Marcus Scholz

7. Juli 2020

Ich war zwar nur ein paar wenige Tage wirklich weg, aber diese vier Tage waren aus Blogsicht sehr interessant. Neben dem sehr emotionalen Text von „Raute im Herzen“ hat mir insbesondere der Text von unserem Gastautor Dr. Olaf Ringelband gefallen, weil dieser sich mit genau einem Übel  beschäftigt hat, das den HSV in den letzten Jahren zu dem hat werden lassen, was er heute ist: einen Zweitligisten. Denn die Arroganz der letzten Jahre, sich immer wieder von Anbeginn der Saisons als großen Favoriten hinzustellen, für den alles andere als das Maximum eine Enttäuschung ist, muss raus beim HSV. Und seit gestern, seit der Inthronisierung von Entwickler Daniel Thioune als neuen Trainer beim HSV, dürfen wir hoffen, dass der HSV den Weg zum Neubeginn nicht wieder beim ersten Widerstand abbricht und in alte Muster verfällt. Soll heißen: Dass der HSV endlich die Arbeit aufnimmt, von der Basis an entwickelt und aufhört, wie ein verunfallter Bundesliga-Dino zu denken.
○ ○ ○ ○ ○ ○ ○
# Arbeitsauftrag A:
Geben Sie die Zeilen der Datensätze als Markdown-Tabelle mit den Spalten „Nr.“ und „Zeile“ aus, beginnend mit der Zeile, die „401x484 pixels.“ enthält, und endend mit dem Ende der Datensätze. Leerzeilen und Bilder bleiben dabei unberücksichtigt.

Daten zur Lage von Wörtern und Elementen
○ ○ ○ ○ ○ ○ ○
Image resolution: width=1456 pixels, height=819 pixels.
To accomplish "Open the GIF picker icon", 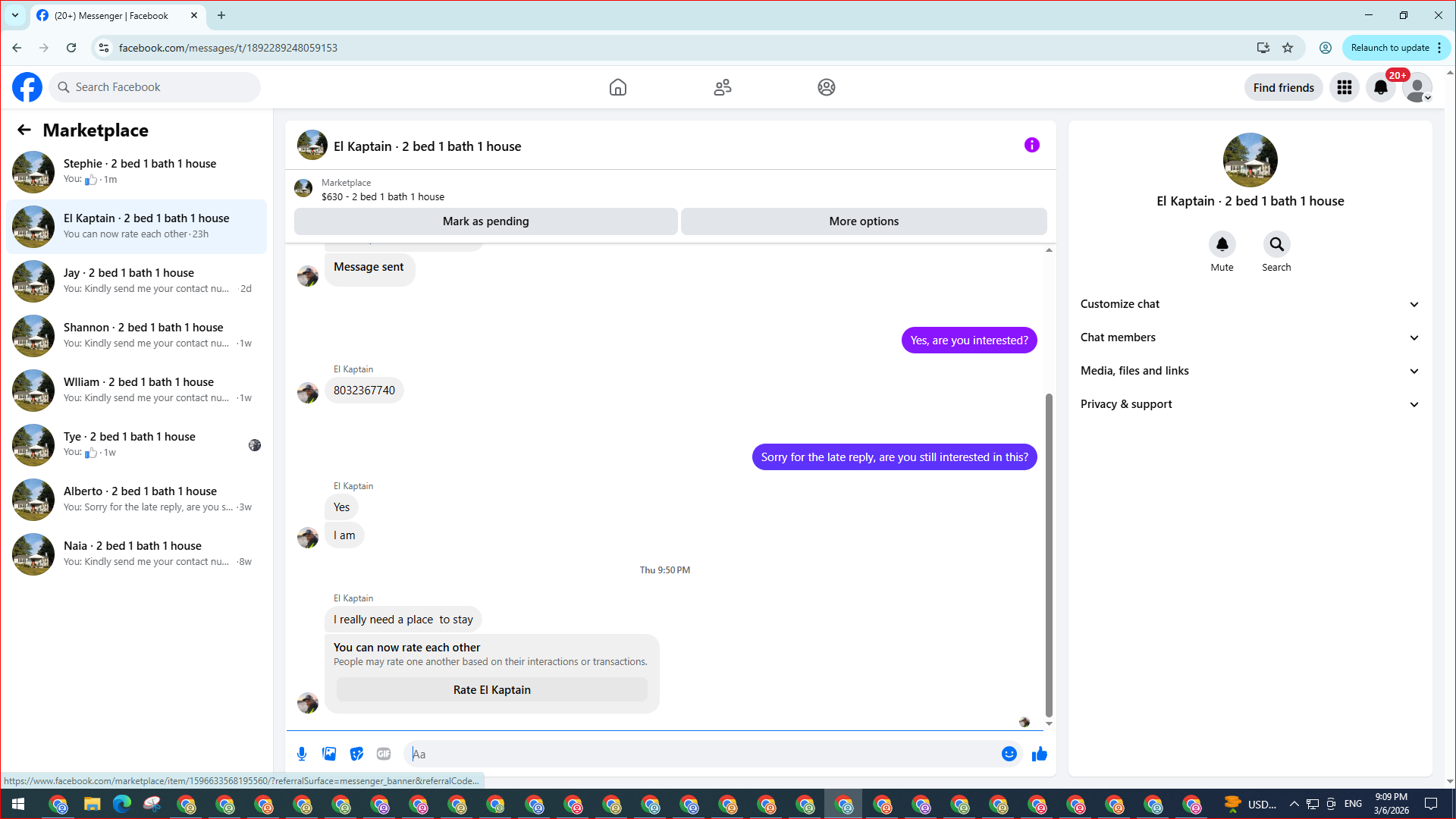I will point(384,754).
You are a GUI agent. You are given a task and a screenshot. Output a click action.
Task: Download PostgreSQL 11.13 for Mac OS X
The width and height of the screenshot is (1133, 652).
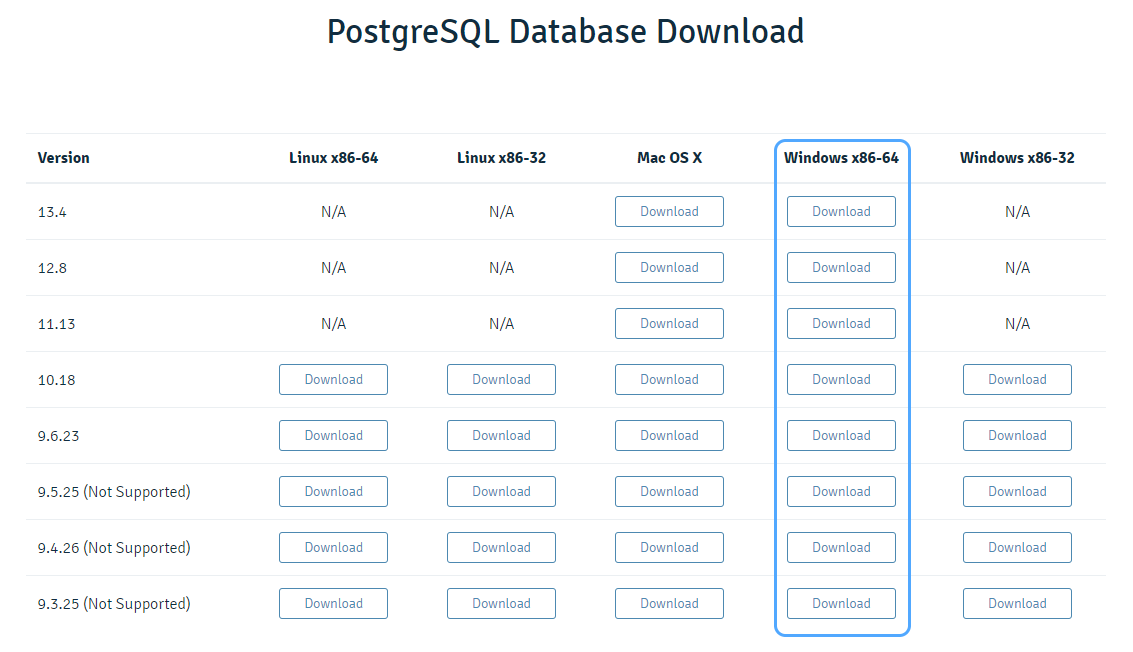click(x=669, y=323)
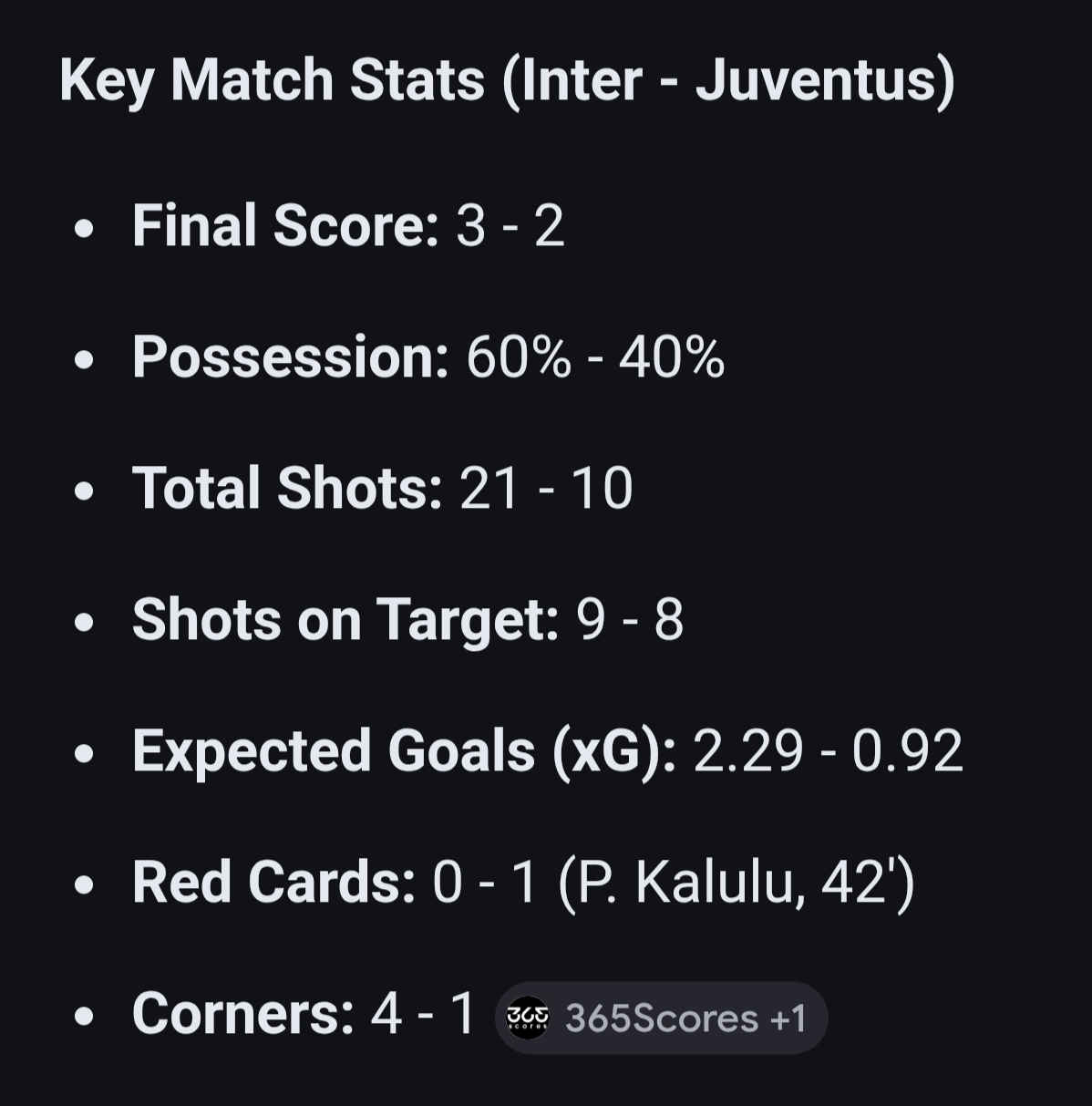Screen dimensions: 1092x1106
Task: Click the Final Score label
Action: [286, 225]
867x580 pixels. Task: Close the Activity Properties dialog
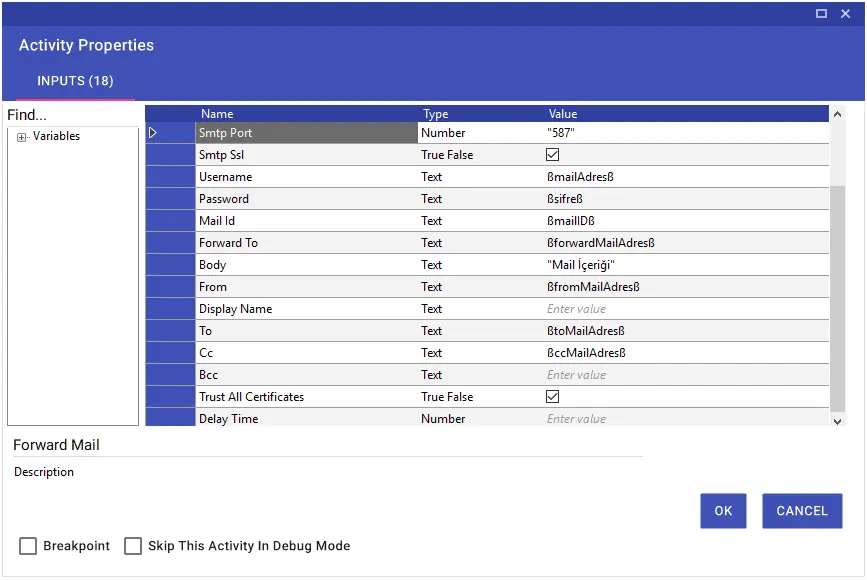click(845, 13)
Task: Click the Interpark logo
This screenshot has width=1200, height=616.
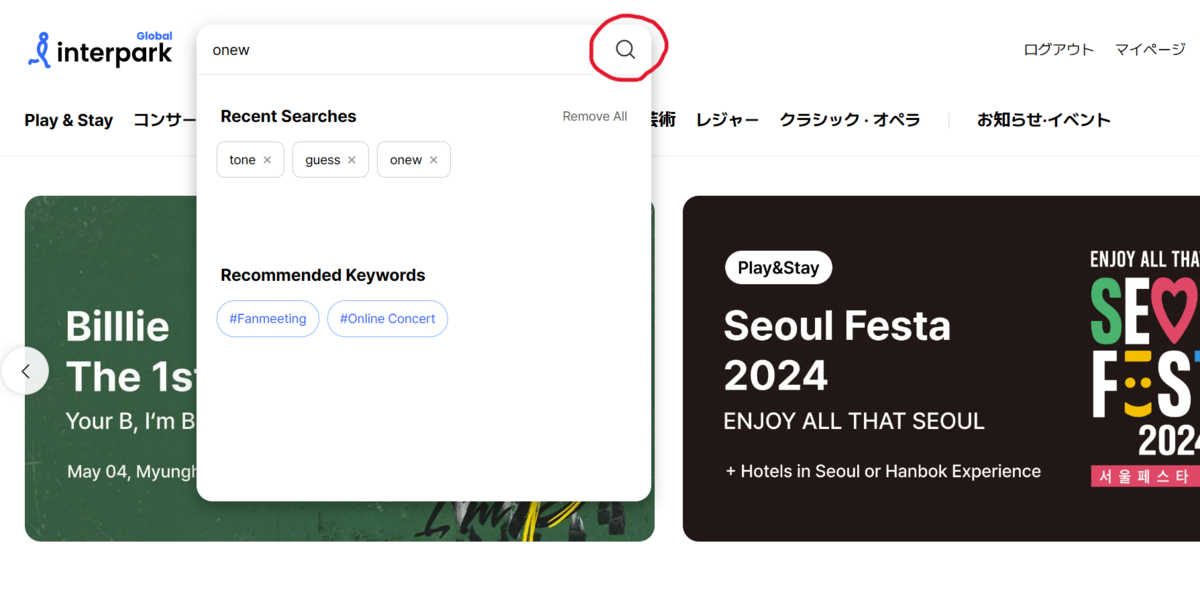Action: tap(98, 49)
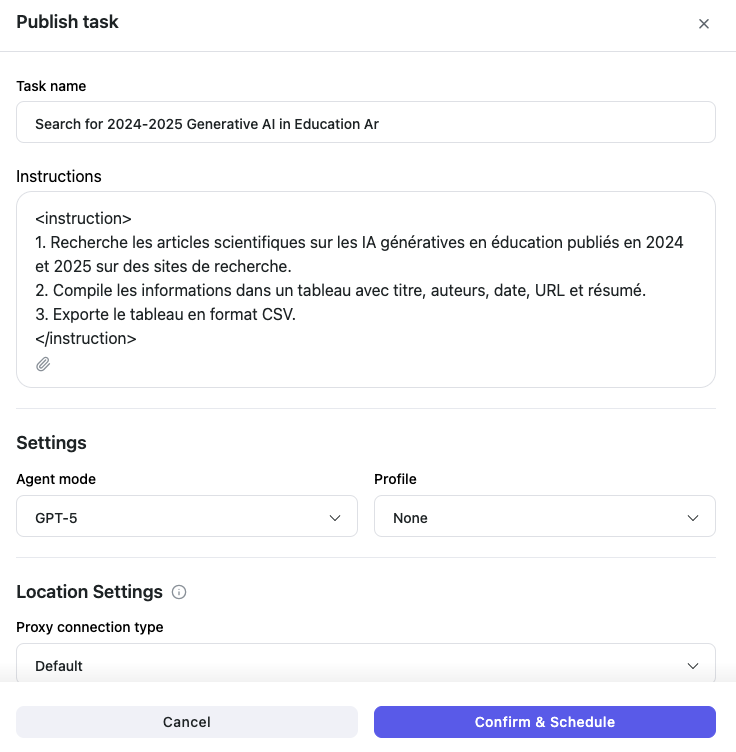Click the 'Task name' label

point(51,86)
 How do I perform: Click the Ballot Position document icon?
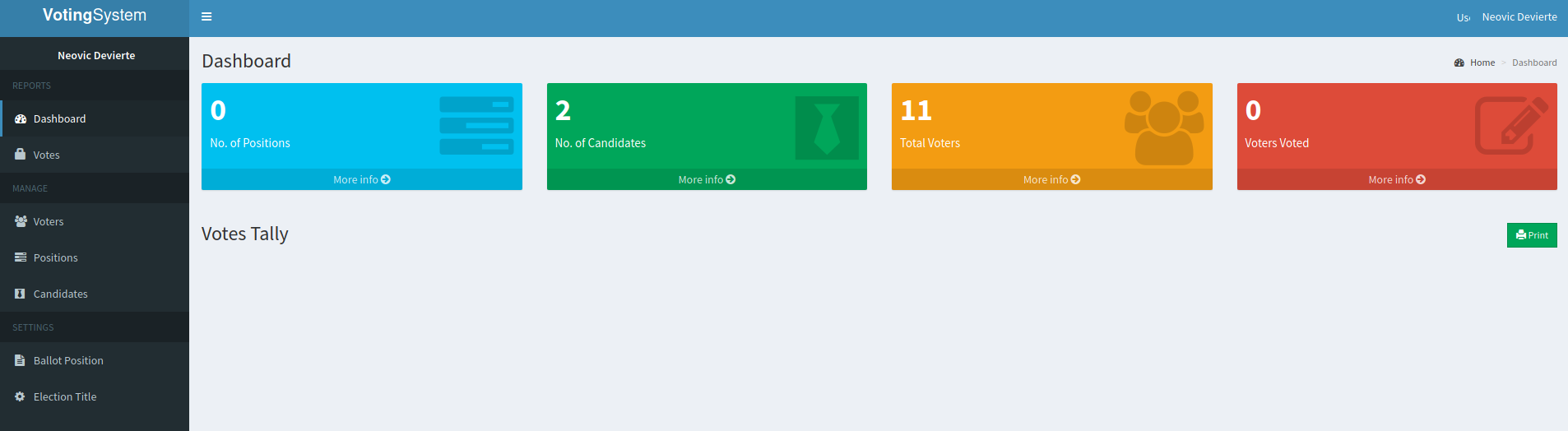coord(21,360)
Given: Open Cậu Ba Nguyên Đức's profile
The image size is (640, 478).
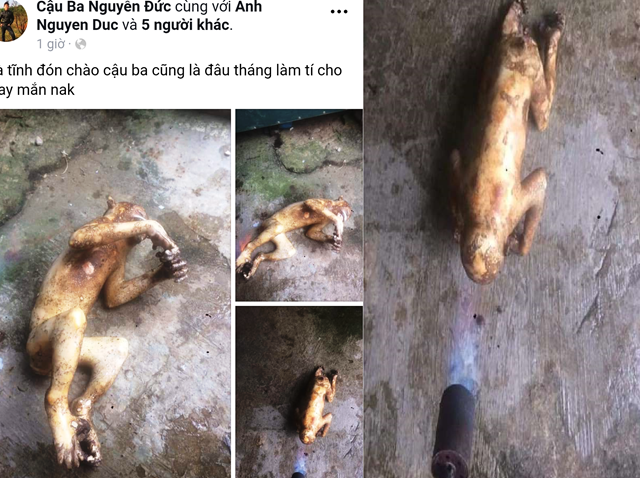Looking at the screenshot, I should coord(104,7).
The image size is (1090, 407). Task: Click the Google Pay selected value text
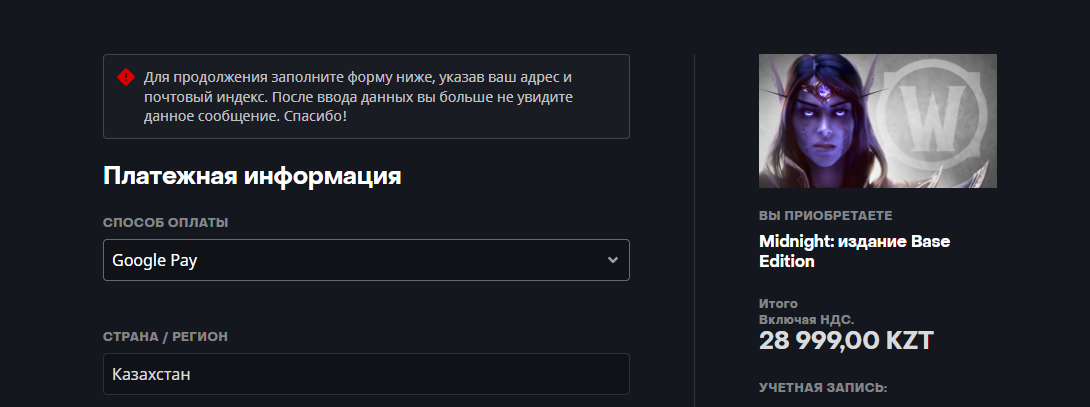pos(153,260)
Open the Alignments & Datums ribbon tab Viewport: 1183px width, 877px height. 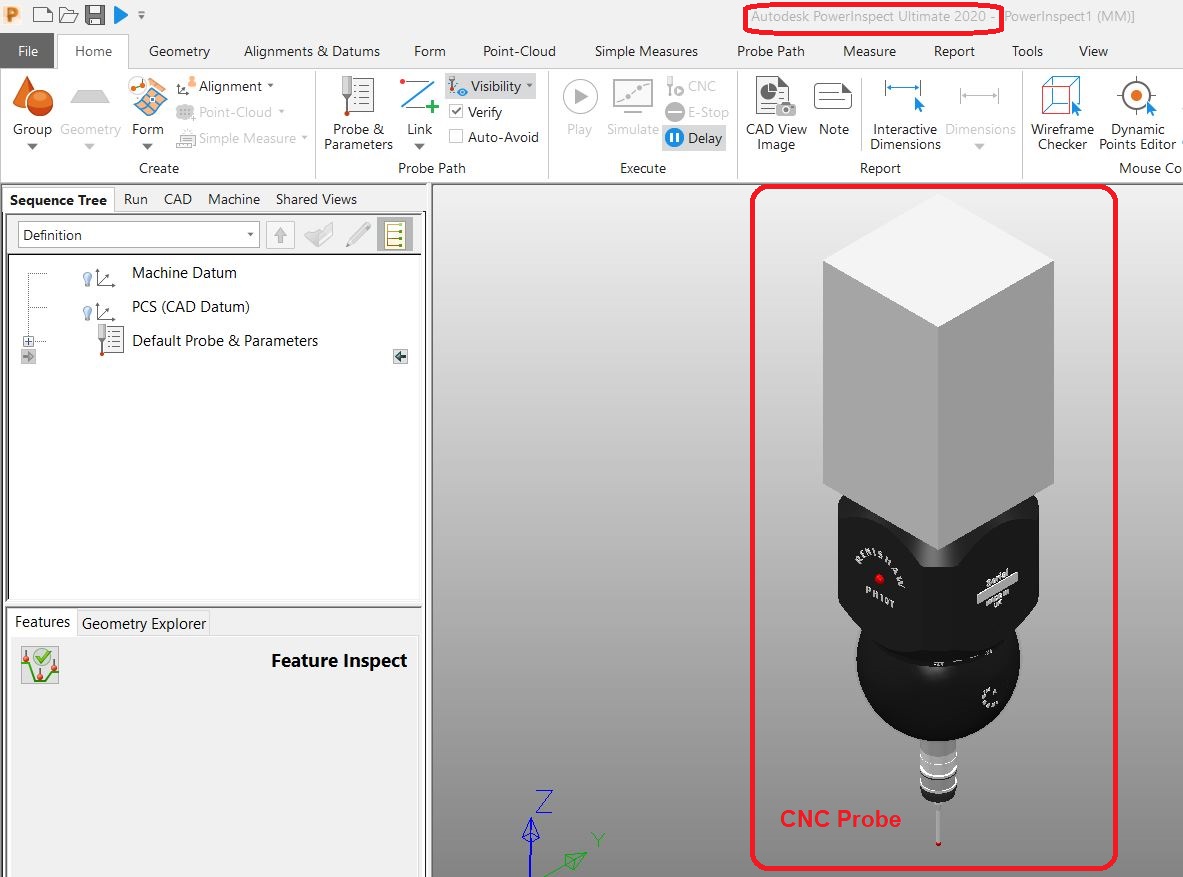311,51
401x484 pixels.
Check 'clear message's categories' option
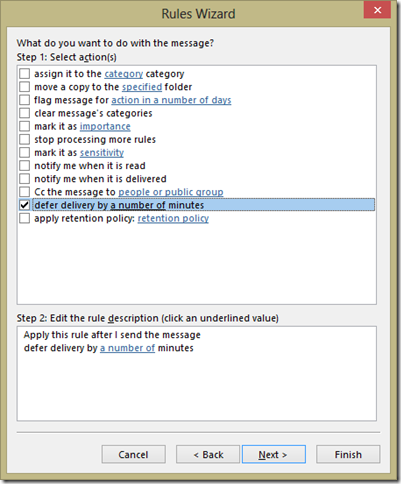click(24, 113)
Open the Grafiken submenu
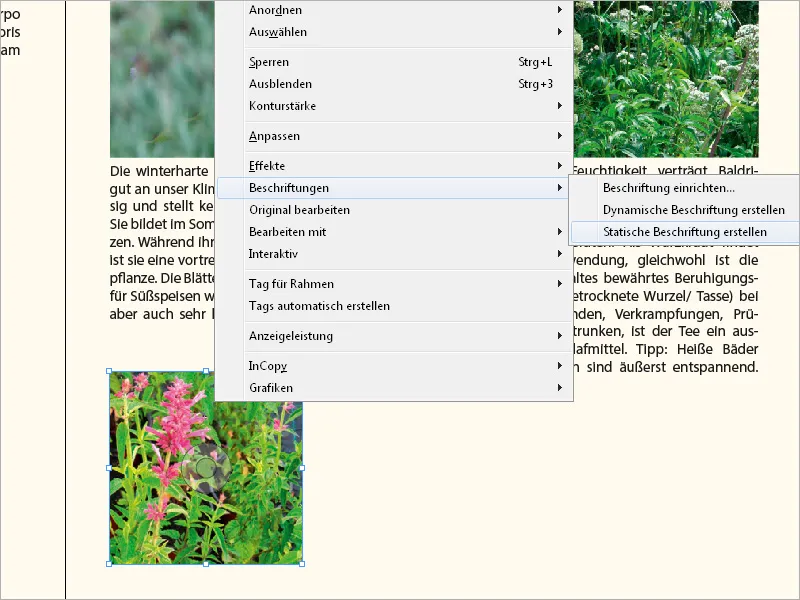The image size is (800, 600). 270,388
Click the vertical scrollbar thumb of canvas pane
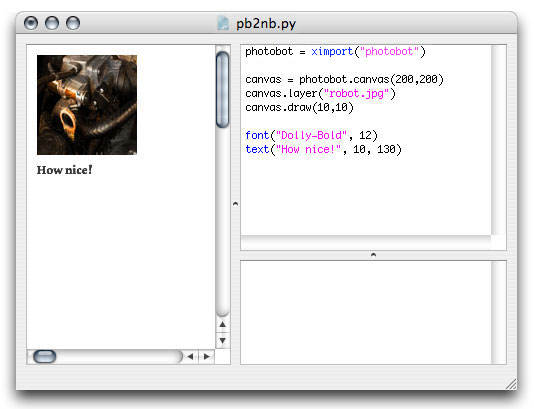The height and width of the screenshot is (409, 534). (222, 90)
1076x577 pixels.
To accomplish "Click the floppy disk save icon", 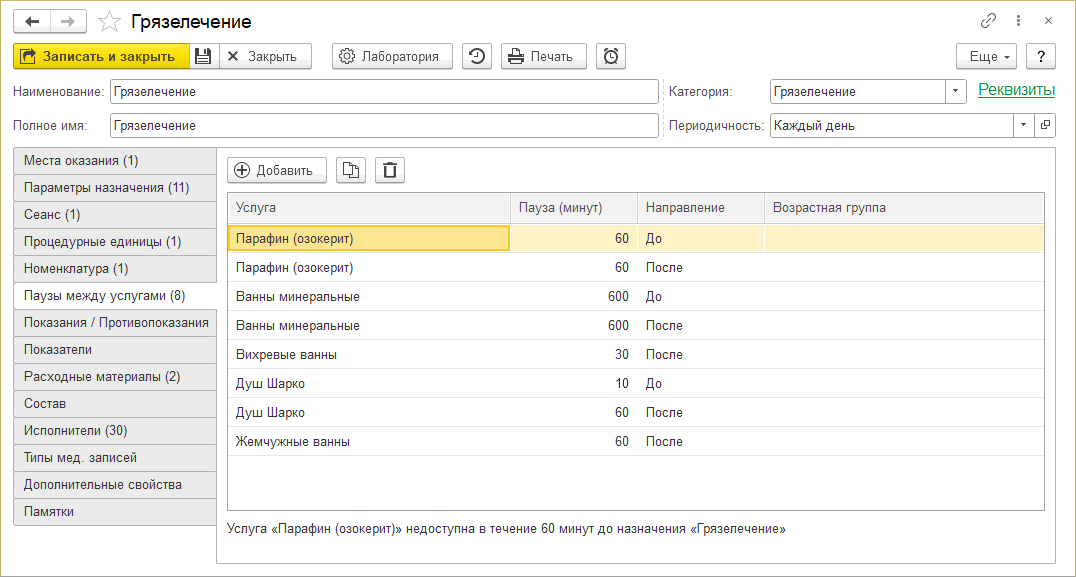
○ ○ ○ ○ ○ ○ ○
# Arbeitsauftrag B:
Führen Sie sämtliche Personennamen auf, die im Textauszug zum HSV vorkommen.

# Lösung A:
| Nr. | Zeile |
|---|---|
| 1 | 401x484 pixels. |
| 2 | Check 'clear message's categories' option |
| 3 | click(24, 113) |
| 4 | Open the Grafiken submenu |
| 5 | The image size is (800, 600). 270,388 |
| 6 | Click the vertical scrollbar thumb of canvas pane |
| 7 | The height and width of the screenshot is (409, 534). (222, 90) |
| 8 | 1076x577 pixels. |
| 9 | To accomplish "Click the floppy disk save icon",  |

# Lösung B:
- Marcus Scholz
- Dr. Olaf Ringelband
- Daniel Thioune